Solofra, viola i sigilli dell’azienda sotto sequestro: denunciato 46enne
L’imprenditore aveva ripreso illegalmente le attività nel polo conciario nonostante i vincoli giudiziari per inquinamento ambientale
Nell’ambito del piano straordinario di controllo del bacino del fiume Sarno, i Carabinieri del Nucleo Forestale di Serino hanno deferito in stato di libertà un imprenditore 46enne del posto, ritenuto responsabile del reato di violazione di sigilli.

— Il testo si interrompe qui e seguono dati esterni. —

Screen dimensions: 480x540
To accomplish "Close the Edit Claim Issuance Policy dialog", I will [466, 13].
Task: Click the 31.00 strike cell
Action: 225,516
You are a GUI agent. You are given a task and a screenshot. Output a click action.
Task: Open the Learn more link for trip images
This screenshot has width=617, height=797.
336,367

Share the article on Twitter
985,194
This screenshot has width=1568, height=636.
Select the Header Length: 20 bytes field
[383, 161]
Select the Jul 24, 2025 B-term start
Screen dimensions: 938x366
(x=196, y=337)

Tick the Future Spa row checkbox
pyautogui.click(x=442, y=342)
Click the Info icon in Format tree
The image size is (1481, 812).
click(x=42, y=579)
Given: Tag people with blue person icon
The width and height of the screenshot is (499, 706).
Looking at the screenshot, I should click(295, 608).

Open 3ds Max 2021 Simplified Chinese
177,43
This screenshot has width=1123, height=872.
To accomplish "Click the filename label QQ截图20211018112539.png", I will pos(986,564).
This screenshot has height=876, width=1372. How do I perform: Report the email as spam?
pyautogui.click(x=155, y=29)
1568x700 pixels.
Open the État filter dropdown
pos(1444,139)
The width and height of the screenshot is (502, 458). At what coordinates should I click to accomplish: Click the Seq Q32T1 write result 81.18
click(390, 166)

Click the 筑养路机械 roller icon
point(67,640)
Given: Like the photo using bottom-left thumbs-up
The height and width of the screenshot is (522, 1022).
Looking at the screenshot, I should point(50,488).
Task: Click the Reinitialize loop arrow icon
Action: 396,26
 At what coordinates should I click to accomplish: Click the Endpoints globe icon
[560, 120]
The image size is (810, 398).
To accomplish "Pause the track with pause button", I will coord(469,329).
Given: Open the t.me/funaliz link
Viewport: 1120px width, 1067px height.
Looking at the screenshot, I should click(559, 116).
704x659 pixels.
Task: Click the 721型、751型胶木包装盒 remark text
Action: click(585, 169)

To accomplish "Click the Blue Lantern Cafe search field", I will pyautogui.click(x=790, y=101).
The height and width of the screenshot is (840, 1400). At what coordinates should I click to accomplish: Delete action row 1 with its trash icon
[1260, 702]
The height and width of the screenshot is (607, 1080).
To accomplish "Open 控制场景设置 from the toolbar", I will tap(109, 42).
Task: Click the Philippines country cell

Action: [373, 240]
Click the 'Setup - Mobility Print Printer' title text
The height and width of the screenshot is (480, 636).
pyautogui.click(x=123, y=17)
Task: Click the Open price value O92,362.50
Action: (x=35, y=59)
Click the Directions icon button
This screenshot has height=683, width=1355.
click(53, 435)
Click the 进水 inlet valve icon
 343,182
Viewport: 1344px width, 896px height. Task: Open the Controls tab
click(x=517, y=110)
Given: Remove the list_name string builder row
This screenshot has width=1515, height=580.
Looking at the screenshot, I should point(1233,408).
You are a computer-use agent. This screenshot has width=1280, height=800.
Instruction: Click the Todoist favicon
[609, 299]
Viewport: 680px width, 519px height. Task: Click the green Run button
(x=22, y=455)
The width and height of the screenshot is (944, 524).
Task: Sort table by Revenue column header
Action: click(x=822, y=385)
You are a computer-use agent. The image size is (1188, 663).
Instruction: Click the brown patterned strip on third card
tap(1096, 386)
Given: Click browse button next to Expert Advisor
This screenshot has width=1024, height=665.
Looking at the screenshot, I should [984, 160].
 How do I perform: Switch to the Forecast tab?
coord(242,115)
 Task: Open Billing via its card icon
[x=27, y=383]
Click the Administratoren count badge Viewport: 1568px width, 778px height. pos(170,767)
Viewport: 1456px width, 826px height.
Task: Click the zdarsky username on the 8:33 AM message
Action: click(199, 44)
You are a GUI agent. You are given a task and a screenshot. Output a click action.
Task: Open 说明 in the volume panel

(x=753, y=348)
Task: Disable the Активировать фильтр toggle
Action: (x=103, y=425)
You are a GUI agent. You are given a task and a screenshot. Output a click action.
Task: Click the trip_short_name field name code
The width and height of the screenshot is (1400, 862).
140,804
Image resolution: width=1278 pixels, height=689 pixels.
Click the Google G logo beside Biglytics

L’operazione nasce da una mirata attività di verifica condotta in sinergia con l'Arma territoriale, volta a monitorare il rispetto dei vincoli imposti dall'autorità giudiziaria nel polo conciario di Solofra. Durante il sopralluogo, i militari hanno accertato che l'azienda, già sottoposta a sequestro preventivo nel 2021 per gravi irregolarità — nello specifico l’assenza di autorizzazioni per le emissioni in atmosfera e la gestione illecita di rifiuti — era tornata operativa.
Dalle indagini è emerso che l'imprenditore aveva rimosso arbitrariamente i sigilli, riprendendo il pieno possesso della struttura e utilizzando il bene vincolato per continuare a perpetrare le stesse violazioni ambientali che avevano originato il sequestro iniziale.
Al termine degli accertamenti, i Carabinieri hanno provveduto a ripristinare i sigilli, impedendo l'accesso all'area e informando tempestivamente la Procura della Repubblica presso il Tribunale di Avellino. L'Arma fa sapere che i controlli proseguiranno con la massima intensità nei prossimi giorni, confermando l'impegno costante a tutela della legalità e della salute pubblica nel delicato ecosistema del fiume Sarno.